== Data supplied ==
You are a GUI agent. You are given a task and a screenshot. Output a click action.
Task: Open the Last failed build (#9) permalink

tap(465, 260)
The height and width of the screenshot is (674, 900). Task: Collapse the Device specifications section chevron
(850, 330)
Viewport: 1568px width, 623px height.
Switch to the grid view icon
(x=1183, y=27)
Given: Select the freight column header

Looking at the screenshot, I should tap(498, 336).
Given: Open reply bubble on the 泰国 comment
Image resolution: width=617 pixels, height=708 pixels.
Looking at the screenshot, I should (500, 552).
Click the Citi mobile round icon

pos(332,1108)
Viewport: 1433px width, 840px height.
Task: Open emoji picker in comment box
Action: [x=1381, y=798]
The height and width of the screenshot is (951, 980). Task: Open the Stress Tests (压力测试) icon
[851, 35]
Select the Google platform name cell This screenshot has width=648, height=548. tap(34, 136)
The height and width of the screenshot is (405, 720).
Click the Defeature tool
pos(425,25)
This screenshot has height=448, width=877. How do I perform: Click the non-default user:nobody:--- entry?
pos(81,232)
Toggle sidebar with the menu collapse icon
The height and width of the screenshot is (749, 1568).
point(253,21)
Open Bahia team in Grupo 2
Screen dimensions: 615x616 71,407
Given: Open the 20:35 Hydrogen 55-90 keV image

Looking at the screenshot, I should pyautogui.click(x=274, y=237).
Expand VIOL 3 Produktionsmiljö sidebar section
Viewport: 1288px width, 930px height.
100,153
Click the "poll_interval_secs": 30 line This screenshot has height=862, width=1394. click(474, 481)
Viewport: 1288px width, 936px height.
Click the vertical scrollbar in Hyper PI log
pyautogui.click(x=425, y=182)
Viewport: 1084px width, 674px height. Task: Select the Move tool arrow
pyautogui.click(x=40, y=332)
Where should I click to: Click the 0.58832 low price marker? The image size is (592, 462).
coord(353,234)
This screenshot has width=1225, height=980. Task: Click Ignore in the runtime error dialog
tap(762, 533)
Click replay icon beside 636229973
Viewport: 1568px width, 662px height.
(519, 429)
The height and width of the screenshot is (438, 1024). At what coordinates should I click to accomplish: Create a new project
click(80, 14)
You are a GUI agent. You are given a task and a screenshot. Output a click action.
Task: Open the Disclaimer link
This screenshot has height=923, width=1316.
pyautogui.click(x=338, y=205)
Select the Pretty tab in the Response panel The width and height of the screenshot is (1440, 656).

== Required work ==
Send back exactly the lines of the listing above, beginning at the line containing "This screenshot has height=923, width=1316." and ending with the last. Add nothing.

== Answer space ==
This screenshot has height=923, width=1316.
pyautogui.click(x=338, y=205)
Select the Pretty tab in the Response panel The width and height of the screenshot is (1440, 656).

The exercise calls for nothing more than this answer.